(Information begins)
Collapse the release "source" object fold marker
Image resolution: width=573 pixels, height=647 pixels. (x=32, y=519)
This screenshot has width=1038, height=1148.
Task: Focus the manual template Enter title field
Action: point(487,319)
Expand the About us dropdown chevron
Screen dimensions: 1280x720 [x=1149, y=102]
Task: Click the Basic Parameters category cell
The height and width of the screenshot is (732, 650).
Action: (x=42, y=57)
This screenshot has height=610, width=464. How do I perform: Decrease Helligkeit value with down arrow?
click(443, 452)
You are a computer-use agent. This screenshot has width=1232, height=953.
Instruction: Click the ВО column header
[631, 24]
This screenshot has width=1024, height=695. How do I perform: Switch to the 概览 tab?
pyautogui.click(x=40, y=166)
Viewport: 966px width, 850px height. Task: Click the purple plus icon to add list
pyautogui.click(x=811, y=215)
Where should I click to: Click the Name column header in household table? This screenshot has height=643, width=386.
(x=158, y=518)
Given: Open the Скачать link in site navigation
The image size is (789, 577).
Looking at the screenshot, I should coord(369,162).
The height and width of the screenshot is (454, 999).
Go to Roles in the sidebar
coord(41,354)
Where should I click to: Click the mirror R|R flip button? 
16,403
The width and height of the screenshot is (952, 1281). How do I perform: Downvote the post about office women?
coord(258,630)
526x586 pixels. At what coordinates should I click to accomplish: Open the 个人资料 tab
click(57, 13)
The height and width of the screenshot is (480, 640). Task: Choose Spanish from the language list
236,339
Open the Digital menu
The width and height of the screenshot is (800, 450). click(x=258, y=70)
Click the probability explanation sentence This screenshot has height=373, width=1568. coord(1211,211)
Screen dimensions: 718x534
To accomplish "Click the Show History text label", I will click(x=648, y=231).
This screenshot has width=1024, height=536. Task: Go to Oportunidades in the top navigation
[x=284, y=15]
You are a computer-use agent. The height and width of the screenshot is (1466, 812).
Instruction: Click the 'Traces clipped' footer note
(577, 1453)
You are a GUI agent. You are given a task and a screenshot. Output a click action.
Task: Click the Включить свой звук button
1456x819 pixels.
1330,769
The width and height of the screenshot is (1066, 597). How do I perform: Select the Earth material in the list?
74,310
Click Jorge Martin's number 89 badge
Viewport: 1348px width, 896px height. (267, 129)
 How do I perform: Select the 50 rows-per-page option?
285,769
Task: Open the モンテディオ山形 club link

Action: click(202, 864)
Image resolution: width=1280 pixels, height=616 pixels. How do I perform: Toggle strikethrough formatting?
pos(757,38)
(Information ends)
Without leaving out a single line, retype the material above exactly.

• _Task result_
Collapse the release "source" object fold marker
Image resolution: width=573 pixels, height=647 pixels. (x=32, y=519)
This screenshot has width=1038, height=1148.
Task: Focus the manual template Enter title field
Action: point(487,319)
Expand the About us dropdown chevron
Screen dimensions: 1280x720 [x=1149, y=102]
Task: Click the Basic Parameters category cell
The height and width of the screenshot is (732, 650).
Action: (x=42, y=57)
This screenshot has height=610, width=464. How do I perform: Decrease Helligkeit value with down arrow?
click(443, 452)
You are a computer-use agent. This screenshot has width=1232, height=953.
Instruction: Click the ВО column header
[631, 24]
This screenshot has width=1024, height=695. How do I perform: Switch to the 概览 tab?
pyautogui.click(x=40, y=166)
Viewport: 966px width, 850px height. Task: Click the purple plus icon to add list
pyautogui.click(x=811, y=215)
Where should I click to: Click the Name column header in household table? This screenshot has height=643, width=386.
(x=158, y=518)
Given: Open the Скачать link in site navigation
The image size is (789, 577).
Looking at the screenshot, I should coord(369,162).
The height and width of the screenshot is (454, 999).
Go to Roles in the sidebar
coord(41,354)
Where should I click to: Click the mirror R|R flip button? 
16,403
The width and height of the screenshot is (952, 1281). How do I perform: Downvote the post about office women?
coord(258,630)
526x586 pixels. At what coordinates should I click to accomplish: Open the 个人资料 tab
click(57, 13)
The height and width of the screenshot is (480, 640). Task: Choose Spanish from the language list
236,339
Open the Digital menu
The width and height of the screenshot is (800, 450). click(x=258, y=70)
Click the probability explanation sentence This screenshot has height=373, width=1568. coord(1211,211)
Screen dimensions: 718x534
To accomplish "Click the Show History text label", I will click(x=648, y=231).
This screenshot has width=1024, height=536. Task: Go to Oportunidades in the top navigation
[x=284, y=15]
You are a computer-use agent. The height and width of the screenshot is (1466, 812).
Instruction: Click the 'Traces clipped' footer note
(577, 1453)
You are a GUI agent. You are given a task and a screenshot. Output a click action.
Task: Click the Включить свой звук button
1456x819 pixels.
1330,769
The width and height of the screenshot is (1066, 597). How do I perform: Select the Earth material in the list?
74,310
Click Jorge Martin's number 89 badge
Viewport: 1348px width, 896px height. (267, 129)
 How do I perform: Select the 50 rows-per-page option?
285,769
Task: Open the モンテディオ山形 club link

Action: click(202, 864)
Image resolution: width=1280 pixels, height=616 pixels. How do I perform: Toggle strikethrough formatting?
pos(757,38)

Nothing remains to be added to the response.